* [WHAT IS BEING ASKED]
What appears from the first line of the records below through the line containing "Instagram (56, 1457)" must be reproduced verbatim.

[[ THE DATA open ]]

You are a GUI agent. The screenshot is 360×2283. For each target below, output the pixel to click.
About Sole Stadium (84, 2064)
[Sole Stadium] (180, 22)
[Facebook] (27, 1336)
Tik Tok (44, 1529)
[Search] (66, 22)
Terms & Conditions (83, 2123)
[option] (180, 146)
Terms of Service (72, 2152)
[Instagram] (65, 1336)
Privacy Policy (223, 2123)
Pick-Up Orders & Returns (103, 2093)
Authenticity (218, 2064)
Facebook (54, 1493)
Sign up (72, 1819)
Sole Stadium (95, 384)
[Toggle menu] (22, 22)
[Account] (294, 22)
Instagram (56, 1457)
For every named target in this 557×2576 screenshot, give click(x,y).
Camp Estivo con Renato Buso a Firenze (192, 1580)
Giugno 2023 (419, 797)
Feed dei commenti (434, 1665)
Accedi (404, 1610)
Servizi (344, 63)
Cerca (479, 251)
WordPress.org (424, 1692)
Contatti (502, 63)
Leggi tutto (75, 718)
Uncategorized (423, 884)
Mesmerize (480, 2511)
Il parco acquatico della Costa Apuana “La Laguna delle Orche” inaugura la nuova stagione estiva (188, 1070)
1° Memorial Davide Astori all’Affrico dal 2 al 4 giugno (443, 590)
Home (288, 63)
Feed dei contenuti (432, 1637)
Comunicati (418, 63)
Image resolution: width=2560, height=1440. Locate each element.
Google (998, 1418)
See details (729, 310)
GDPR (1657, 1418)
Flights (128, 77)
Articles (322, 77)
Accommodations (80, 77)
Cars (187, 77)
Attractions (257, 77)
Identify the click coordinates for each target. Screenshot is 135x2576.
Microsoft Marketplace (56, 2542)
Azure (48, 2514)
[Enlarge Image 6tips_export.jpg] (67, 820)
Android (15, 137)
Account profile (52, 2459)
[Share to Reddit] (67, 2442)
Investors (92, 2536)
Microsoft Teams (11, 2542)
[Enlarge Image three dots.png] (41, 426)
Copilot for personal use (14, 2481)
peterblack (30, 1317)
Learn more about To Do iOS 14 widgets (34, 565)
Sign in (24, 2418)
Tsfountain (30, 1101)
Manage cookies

[[ THE DATA closed ]]

* [ANSWER TO THIS EXERCISE]
You are a GUI agent. The screenshot is 360×2283. For each target below, output the pixel to click.
About Sole Stadium (84, 2064)
[Sole Stadium] (180, 22)
[Facebook] (27, 1336)
Tik Tok (44, 1529)
[Search] (66, 22)
Terms & Conditions (83, 2123)
[option] (180, 146)
Terms of Service (72, 2152)
[Instagram] (65, 1336)
Privacy Policy (223, 2123)
Pick-Up Orders & Returns (103, 2093)
Authenticity (218, 2064)
Facebook (54, 1493)
Sign up (72, 1819)
Sole Stadium (95, 384)
[Toggle menu] (22, 22)
[Account] (294, 22)
Instagram (56, 1457)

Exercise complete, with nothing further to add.